- Deixe de bobagem Emy, a notícia é maravilhosa! Lembra daquela reunião que você foi com Eric em Paris? – Rachel pergunta, felicíssima.
- Claro! Ou você acha que alguém consegue se esquecer de que esteve em Paris? – respondo com sarcasmo.
- Certo, o pessoal de lá me ligou, e eles querem fechar contrato com você. Querem comprar sua marca. Isso não é fantástico? – ela diz com um entusiasmo muito exagerado.

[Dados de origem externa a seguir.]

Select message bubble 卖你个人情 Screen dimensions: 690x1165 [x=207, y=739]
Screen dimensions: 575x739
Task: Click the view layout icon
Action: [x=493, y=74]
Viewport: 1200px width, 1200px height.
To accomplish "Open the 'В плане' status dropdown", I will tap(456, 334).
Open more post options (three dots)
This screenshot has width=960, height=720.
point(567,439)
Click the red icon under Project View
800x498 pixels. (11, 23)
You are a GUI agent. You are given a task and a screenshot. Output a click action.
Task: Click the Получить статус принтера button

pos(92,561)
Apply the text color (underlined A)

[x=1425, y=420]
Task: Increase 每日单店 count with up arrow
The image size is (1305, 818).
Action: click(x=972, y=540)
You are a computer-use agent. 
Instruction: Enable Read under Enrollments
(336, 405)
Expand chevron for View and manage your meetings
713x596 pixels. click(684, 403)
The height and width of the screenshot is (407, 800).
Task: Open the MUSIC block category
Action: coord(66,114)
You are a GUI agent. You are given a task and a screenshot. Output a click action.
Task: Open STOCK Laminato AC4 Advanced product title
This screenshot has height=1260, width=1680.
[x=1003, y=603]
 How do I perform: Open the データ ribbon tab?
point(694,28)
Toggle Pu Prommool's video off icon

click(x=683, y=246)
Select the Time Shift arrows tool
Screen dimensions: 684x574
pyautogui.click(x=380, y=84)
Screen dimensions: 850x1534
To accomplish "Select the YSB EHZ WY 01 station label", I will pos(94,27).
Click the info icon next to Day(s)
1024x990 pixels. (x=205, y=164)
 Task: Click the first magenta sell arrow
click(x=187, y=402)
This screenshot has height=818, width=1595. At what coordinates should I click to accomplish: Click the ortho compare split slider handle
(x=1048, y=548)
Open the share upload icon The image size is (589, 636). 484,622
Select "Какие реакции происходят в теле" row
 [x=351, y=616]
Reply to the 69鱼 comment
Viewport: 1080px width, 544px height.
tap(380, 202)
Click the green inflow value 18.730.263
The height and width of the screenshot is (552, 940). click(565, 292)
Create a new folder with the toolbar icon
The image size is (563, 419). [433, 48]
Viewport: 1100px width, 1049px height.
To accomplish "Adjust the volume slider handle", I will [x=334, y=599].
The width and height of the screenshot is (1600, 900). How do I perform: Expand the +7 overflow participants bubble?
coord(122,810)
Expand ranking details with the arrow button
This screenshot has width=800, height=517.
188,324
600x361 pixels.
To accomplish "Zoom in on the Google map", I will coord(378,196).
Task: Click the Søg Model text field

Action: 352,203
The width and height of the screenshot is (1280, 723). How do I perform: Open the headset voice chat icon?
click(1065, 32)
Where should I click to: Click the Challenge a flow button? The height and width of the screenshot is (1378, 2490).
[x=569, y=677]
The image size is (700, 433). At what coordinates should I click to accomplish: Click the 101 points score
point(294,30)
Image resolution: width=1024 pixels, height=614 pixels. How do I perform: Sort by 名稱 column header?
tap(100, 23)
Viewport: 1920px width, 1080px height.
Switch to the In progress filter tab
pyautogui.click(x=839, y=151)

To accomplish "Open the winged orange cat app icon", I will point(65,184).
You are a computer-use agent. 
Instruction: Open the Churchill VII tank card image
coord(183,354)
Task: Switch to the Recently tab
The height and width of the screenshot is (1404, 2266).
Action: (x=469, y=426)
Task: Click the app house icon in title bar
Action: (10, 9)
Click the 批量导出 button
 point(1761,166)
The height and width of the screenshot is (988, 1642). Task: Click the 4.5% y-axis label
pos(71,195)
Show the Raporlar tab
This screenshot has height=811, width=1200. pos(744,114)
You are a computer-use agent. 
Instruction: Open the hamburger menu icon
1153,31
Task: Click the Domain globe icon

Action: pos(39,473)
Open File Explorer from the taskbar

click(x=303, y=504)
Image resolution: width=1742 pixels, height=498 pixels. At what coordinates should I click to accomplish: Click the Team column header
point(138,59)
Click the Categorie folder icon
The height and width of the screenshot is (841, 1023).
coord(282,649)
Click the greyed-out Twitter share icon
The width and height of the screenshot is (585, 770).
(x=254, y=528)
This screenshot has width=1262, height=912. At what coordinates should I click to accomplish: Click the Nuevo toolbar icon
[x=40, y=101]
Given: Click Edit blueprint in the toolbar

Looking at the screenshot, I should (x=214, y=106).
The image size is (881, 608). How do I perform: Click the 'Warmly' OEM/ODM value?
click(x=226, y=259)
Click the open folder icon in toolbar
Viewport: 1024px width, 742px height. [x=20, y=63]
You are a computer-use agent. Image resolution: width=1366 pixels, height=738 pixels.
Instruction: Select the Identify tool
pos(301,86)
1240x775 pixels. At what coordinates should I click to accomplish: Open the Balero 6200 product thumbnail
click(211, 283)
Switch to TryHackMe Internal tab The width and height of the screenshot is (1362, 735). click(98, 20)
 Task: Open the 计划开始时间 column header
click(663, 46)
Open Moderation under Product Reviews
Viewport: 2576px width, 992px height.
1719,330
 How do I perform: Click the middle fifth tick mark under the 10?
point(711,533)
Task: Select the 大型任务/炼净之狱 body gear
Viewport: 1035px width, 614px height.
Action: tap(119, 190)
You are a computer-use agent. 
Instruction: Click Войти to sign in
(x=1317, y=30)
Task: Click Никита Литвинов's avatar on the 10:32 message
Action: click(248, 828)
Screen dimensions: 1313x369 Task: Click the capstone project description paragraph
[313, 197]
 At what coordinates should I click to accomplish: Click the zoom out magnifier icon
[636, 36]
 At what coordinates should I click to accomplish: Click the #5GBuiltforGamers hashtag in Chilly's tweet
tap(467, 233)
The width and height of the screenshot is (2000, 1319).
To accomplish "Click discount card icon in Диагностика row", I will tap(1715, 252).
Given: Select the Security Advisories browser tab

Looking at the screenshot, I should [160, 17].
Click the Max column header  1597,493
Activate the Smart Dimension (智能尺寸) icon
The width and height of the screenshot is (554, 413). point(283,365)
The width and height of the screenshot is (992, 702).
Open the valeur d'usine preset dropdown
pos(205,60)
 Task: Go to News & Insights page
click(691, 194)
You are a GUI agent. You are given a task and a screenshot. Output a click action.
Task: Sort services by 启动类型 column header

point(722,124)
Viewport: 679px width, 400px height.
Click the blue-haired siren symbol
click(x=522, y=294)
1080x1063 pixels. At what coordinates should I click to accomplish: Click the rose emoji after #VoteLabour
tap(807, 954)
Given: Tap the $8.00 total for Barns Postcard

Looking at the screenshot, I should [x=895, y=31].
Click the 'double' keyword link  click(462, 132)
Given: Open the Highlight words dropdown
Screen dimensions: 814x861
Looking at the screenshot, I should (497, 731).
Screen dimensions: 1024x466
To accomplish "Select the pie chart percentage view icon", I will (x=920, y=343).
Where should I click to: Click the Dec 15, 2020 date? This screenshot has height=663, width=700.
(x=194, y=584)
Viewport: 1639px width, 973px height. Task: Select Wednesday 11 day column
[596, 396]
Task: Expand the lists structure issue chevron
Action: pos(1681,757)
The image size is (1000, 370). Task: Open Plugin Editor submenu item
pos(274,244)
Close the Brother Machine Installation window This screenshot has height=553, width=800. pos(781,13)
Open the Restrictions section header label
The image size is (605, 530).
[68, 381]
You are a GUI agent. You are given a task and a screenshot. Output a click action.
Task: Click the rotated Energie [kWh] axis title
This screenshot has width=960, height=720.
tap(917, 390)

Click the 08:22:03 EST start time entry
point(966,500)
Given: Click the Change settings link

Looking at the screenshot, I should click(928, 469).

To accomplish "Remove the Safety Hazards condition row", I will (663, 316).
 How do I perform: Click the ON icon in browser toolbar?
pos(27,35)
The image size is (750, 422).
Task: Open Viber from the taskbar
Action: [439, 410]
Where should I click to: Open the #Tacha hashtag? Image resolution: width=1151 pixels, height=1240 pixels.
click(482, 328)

- Sim, é fantástico, mas era algo que eu já imaginava.
- Só acho que você não imaginava as condições para isso ser feito – ela diz arqueando uma sobrancelha.
- Que condições? Se eles querem exclusividade, não vou fechar, pois tenho muitos outros clientes, e o maior deles é Eric, eu não posso simplesmente...
- Emilly – Rachel grita – me escuta. Eles não querem exclusividade, eles querem que você abra uma filial do ateliê em Paris. E mais, querem, que você se mude para lá, e cuide pessoalmente dos desfiles, e tudo mais.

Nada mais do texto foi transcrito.